Download or read book Doctor Goebbels written by Roger Manvell and published by Skyhorse Publishing Inc.. This book was released on 2010-06-09 with total page 361 pages. Available in PDF, EPUB and Kindle. Book excerpt: Part biography and part horror, Manvell and Fraenkel delve deep into the mystery shrouding one of Hitler's most evil henchman. Using first-hand accounts from the Nuremberg Trials; by Goebbel's sister Maria; and from the fiance of his youth, Else, Goebbel's carefully crafted character is ripped apart to reveal a boy determined to overcome youthful disabilities and prove, above all, his devotion and dedication to his country. --
Download or read book Goebbels written by Peter Longerich and published by Random House. This book was released on 2015-05-07 with total page 994 pages. Available in PDF, EPUB and Kindle. Book excerpt: Joseph Goebbels was one of Adolf Hitler’s most loyal acolytes. But how did this club-footed son of a factory worker rise from obscurity to become Hitler’s malevolent minister of propaganda, most trusted lieutenant and personally anointed successor? In this definitive one-volume biography, renowned German Holocaust historian Peter Longerich sifts through the historical record – and thirty thousand pages of Goebbels’s own diary entries – to answer that question. Longerich paints a chilling picture of a man driven by a narcissistic desire for recognition who found the personal affirmation he craved within the virulently racist National Socialist movement – and whose lifelong search for a charismatic father figure inexorably led him to Hitler.
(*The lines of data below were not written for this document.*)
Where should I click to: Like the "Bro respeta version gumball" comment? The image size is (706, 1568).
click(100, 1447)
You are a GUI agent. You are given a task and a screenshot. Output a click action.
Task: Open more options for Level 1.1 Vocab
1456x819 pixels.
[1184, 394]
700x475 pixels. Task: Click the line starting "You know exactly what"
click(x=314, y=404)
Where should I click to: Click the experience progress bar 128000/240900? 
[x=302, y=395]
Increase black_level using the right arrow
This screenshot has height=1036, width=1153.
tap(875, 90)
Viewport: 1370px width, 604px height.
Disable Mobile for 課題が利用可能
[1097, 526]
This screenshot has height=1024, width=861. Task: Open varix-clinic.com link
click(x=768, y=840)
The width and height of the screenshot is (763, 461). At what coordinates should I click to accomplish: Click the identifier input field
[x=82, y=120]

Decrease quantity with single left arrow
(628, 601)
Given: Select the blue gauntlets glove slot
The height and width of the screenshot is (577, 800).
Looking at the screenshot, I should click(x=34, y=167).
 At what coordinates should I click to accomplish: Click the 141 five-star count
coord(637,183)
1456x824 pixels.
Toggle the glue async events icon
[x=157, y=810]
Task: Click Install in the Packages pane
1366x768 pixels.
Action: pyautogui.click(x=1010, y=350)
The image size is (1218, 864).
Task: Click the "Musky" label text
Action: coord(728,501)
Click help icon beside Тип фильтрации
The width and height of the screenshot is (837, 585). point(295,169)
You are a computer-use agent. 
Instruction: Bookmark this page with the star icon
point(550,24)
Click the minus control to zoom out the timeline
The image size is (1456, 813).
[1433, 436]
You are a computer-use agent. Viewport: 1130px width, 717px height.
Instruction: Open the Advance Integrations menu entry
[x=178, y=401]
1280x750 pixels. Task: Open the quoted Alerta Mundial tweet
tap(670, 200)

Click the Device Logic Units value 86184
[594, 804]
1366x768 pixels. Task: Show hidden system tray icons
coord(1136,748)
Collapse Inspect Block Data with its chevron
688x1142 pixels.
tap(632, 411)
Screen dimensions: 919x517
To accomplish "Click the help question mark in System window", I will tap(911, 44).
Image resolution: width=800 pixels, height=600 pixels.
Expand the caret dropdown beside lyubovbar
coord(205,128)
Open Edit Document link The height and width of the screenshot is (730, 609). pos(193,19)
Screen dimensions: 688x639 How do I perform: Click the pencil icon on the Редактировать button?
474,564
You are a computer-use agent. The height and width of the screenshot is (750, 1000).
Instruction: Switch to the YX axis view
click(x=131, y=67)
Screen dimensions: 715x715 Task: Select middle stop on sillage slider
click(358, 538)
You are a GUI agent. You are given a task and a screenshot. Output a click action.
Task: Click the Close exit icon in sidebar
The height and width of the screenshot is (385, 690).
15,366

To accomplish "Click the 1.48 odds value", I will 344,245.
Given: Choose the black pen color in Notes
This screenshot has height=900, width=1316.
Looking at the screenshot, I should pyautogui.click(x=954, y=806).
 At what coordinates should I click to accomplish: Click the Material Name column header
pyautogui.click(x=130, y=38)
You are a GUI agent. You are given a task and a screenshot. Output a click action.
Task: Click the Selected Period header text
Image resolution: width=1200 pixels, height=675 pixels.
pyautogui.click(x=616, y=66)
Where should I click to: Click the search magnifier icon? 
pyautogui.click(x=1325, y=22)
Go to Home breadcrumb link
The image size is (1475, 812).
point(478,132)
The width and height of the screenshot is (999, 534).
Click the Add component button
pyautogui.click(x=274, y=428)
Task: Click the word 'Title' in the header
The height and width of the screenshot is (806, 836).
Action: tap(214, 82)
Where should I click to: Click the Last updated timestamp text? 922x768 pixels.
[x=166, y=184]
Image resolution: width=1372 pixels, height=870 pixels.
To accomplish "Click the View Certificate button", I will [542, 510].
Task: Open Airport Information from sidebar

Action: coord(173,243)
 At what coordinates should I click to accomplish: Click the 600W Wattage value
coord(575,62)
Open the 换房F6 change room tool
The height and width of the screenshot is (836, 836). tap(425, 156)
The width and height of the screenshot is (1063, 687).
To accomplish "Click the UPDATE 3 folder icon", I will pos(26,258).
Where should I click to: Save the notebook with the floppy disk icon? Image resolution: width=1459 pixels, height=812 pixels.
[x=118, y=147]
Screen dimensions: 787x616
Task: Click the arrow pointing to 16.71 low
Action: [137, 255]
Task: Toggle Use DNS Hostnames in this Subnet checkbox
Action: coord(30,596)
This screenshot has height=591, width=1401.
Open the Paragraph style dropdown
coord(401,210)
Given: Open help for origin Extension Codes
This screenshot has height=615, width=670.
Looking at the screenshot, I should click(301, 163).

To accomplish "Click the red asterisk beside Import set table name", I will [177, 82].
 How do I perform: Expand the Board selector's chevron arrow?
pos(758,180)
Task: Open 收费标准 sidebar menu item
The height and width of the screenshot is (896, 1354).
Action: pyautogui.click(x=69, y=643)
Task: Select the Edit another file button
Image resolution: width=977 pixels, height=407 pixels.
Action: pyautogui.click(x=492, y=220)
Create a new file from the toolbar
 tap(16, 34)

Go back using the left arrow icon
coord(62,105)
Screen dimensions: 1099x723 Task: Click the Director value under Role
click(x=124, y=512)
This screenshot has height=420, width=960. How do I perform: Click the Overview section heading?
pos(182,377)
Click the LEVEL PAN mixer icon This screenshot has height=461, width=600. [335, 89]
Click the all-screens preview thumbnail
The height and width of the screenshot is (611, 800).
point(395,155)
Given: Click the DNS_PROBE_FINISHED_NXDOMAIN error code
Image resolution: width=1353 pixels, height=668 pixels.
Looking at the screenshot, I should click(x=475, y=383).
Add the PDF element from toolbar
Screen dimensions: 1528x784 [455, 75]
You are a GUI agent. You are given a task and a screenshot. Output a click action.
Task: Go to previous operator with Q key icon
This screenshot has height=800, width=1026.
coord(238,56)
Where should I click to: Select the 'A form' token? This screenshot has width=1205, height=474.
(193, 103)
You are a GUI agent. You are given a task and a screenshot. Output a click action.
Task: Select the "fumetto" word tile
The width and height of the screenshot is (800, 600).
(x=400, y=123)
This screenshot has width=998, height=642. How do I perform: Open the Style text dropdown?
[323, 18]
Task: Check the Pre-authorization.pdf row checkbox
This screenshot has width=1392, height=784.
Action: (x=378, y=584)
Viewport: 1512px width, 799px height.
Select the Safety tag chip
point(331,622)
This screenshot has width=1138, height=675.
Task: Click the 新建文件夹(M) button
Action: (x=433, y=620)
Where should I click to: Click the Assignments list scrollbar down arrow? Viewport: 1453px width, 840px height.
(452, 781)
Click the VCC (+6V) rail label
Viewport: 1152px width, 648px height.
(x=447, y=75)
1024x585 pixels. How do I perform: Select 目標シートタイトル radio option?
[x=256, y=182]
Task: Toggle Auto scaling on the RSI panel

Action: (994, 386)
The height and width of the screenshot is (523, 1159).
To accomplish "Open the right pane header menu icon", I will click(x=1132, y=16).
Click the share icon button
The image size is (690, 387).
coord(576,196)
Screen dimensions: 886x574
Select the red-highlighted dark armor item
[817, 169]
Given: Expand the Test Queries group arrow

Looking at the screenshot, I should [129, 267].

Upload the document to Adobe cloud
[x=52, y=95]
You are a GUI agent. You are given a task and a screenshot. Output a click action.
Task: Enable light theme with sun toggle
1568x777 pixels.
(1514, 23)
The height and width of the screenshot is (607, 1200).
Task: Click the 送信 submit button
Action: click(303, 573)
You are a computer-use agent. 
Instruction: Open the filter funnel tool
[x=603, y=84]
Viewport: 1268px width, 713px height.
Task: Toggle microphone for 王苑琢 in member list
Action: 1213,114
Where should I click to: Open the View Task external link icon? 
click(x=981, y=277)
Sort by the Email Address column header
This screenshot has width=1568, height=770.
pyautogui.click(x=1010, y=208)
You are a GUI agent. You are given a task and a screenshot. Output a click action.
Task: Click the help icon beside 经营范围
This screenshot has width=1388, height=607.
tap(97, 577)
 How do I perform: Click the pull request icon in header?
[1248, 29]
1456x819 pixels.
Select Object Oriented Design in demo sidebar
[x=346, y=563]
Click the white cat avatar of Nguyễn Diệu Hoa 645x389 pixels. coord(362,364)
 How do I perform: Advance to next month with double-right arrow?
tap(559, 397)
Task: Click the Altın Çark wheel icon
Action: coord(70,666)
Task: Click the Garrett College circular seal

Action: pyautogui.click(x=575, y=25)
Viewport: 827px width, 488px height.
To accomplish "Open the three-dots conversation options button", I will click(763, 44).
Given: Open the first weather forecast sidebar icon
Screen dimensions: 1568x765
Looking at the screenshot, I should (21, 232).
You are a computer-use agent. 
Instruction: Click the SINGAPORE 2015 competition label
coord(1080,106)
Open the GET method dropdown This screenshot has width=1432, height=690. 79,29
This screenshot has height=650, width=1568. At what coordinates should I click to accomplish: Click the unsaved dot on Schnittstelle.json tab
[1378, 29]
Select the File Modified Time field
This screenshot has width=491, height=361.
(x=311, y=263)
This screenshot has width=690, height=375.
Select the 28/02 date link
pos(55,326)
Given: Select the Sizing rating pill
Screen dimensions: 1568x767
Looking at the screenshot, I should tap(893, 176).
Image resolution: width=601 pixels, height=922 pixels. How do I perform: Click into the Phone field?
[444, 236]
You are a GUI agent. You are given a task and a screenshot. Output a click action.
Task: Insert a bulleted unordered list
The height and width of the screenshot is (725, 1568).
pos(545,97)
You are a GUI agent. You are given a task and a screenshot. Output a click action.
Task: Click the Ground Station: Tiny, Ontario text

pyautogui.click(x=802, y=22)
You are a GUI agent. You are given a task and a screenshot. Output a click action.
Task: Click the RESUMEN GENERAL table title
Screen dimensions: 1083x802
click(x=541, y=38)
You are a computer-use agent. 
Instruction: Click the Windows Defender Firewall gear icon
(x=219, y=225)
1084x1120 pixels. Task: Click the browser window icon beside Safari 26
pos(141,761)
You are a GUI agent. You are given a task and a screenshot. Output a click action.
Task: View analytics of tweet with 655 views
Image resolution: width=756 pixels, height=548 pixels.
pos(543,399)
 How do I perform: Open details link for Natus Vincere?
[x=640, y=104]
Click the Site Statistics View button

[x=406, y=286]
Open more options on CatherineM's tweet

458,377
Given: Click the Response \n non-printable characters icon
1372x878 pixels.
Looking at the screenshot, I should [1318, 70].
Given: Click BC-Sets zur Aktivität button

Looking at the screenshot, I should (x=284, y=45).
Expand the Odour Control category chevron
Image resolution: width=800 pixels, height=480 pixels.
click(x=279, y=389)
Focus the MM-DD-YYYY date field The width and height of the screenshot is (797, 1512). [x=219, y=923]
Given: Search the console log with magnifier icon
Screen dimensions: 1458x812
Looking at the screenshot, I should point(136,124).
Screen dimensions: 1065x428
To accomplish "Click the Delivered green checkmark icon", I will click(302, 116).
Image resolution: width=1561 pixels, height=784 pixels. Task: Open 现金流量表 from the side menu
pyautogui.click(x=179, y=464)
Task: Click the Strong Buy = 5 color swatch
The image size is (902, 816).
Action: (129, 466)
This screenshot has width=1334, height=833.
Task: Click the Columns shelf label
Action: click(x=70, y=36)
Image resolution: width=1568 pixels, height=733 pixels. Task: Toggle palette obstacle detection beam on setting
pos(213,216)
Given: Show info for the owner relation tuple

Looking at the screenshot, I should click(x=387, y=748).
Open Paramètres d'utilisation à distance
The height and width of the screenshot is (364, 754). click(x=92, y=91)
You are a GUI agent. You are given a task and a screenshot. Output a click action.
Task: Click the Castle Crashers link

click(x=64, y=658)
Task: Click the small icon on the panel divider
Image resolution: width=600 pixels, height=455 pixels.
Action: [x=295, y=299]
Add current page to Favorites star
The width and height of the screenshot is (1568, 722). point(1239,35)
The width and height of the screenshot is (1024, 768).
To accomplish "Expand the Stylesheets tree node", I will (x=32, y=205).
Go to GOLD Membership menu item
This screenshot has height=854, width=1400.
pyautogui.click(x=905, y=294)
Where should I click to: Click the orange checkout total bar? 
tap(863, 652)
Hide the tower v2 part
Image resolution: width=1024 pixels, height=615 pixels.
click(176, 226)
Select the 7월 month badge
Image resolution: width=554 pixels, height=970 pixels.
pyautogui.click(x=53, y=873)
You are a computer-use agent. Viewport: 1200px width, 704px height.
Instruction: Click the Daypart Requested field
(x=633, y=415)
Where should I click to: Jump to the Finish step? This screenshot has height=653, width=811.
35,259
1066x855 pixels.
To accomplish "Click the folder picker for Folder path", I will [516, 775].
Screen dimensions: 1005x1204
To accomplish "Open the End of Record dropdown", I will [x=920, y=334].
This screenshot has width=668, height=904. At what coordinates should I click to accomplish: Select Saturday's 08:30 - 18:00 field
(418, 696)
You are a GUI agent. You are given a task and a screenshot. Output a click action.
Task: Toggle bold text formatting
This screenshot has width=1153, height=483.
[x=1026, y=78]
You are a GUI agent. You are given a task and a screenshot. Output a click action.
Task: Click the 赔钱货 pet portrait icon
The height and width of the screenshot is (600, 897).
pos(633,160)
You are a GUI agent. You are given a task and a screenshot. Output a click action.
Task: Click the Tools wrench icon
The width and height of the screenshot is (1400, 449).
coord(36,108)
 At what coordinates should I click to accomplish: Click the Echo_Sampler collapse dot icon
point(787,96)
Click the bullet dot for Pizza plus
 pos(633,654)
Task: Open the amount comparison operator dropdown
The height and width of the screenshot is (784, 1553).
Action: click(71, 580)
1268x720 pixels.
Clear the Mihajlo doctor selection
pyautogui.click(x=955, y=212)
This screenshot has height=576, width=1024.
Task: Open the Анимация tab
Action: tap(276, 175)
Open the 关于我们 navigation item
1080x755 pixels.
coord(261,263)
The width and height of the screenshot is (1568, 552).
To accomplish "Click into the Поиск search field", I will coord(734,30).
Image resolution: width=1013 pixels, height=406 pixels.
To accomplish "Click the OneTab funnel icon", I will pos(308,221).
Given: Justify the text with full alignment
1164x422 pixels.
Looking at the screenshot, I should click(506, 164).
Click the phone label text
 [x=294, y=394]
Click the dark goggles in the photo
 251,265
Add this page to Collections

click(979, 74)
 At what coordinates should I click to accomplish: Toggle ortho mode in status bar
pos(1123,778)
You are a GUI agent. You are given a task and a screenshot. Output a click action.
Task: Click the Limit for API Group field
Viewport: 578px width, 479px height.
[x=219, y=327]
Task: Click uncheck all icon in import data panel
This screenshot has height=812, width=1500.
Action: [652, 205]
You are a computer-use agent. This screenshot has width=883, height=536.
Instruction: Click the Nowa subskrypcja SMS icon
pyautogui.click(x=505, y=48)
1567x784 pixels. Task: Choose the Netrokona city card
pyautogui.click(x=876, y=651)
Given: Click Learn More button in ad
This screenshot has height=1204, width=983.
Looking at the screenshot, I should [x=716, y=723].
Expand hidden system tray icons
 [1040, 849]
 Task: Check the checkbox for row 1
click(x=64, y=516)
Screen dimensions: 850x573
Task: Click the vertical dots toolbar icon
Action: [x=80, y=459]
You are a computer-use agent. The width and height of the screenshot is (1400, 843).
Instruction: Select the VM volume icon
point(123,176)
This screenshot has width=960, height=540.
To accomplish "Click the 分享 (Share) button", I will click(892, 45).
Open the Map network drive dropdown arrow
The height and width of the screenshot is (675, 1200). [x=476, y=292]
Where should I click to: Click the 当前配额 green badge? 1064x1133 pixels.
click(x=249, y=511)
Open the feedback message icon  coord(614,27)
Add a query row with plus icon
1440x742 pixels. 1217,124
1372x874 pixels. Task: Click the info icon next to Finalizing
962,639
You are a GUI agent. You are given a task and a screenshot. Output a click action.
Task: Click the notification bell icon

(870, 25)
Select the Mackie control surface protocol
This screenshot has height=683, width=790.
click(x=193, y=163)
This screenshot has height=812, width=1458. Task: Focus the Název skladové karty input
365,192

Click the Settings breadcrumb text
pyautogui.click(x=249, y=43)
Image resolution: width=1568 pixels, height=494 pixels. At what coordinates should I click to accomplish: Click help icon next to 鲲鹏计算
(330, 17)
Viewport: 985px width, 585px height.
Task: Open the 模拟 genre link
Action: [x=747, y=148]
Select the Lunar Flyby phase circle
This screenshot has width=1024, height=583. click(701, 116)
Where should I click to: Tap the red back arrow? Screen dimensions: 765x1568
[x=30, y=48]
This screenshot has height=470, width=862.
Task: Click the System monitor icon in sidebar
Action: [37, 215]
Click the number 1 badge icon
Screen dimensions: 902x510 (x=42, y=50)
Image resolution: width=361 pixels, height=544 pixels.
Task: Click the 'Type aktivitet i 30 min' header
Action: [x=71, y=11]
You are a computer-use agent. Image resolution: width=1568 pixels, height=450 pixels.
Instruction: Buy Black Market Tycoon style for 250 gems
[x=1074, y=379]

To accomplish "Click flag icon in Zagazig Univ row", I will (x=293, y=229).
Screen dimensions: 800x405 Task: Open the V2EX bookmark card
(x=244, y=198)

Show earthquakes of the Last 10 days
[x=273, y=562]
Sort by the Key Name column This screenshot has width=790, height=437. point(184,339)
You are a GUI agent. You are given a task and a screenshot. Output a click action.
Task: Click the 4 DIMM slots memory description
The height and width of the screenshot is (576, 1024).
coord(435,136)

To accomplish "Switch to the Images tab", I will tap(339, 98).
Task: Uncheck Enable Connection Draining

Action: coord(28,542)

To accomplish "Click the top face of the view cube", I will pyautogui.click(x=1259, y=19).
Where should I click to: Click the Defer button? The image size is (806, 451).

This comprehensive biography documents Goebbels’ ascent through the ranks of the Nazi Party, where he became a member of the Führer’s inner circle and launched a brutal campaign of anti-Semitic propaganda. Goebbels delivers fresh and important insight into how the Nazi message of hate was conceived, nurtured, and disseminated, and shreds the myth of Goebbels’ own genius for propaganda. It also reveals a man dogged by insecurities and – though endowed with near-dictatorial control of the media – beset by bureaucratic infighting. And, as never before, Longerich exposes Goebbels’s twisted personal life – his mawkish sentimentality, manipulative nature, and voracious sexual appetite. This complete portrait of the man behind Hitler’s message is sure to become a standard for historians and students of the Holocaust for decades to come.
Download or read book Goebbels written by Viktor Reimann and published by . This book was released on 1976 with total page 384 pages. Available in PDF, EPUB and Kindle. Book excerpt: "Paul Joseph Goebbels (help·info) (German: [œbls];[1] 29 October 1897? 1 May 1945) was a German politician and Reich Minister of Propaganda in Nazi Germany from 1933 to 1945. As one of Adolf Hitler's closest associates and most devout followers, he was known for his zealous orations and visceral and homicidal antisemitism."--Wikipedia.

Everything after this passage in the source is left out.